Abstract

This paper empirically examines the stock market integration and possible diversification opportunities across the MENA and the U.S. stock markets by using a sample of monthly data from 2010 to 2020. The paper investigates stock market interdependence from two perspectives which are 'long-term' and 'short-term'. For long for long-run interdependence, the cointegration approaches of Johansen (1988) and Gregory and Hansen (1996) were used. Regarding the short-run interdependence, the Granger causality test proposed by Granger (1969) has been employed. 
 
 Results under both cointegration approaches indicate no evidence of long-run relationships between the MENA and the U.S. stock markets, except for the stock market of Jordan, which suggests potential benefits from investments in the MENA markets for U.S. investors.
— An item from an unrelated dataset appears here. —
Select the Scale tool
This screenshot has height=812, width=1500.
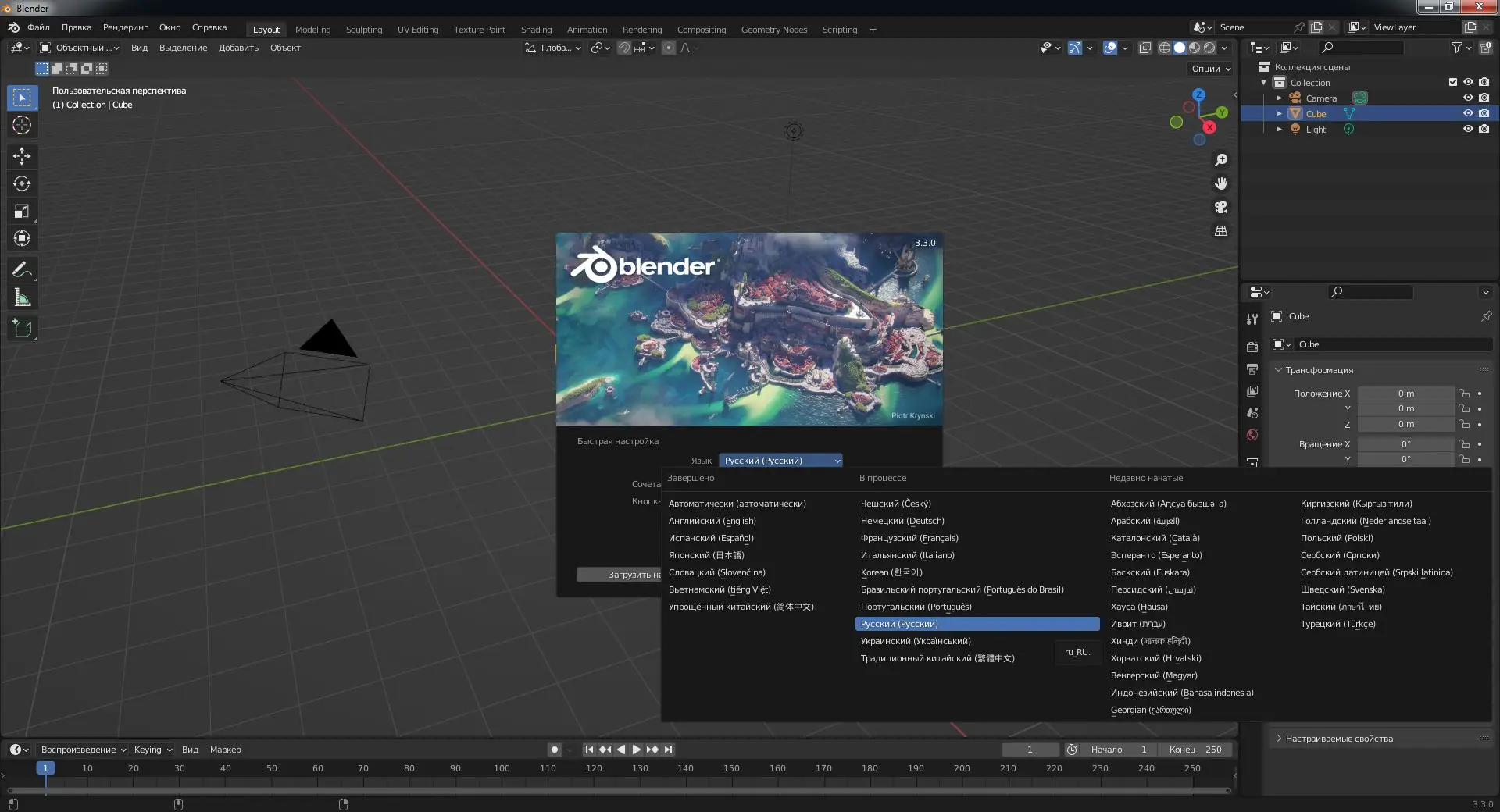22,211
On the other hand, only Bahrain and the UAE stock markets are cointegrated within the MENA markets, indicating substantial benefits for investors wishing to diversify across the MENA markets. The Granger causality test provides evidence of no short-run relationships between the MENA stock markets and the U.S. stock market; therefore, variations in the U.S. stock index are not transmitted to the MENA stock indices and vice versa. Alternatively, Granger causality tests reveal strong evidence of short-run causal linkages among MENA stock markets. Results show unidirectional Granger causality running from the stock market of Morocco to Egypt and Jordan stock markets. Additionally, unidirectional causality was detected from Egypt and Qatar's stock markets to Bahrain and Oman stock markets, respectively.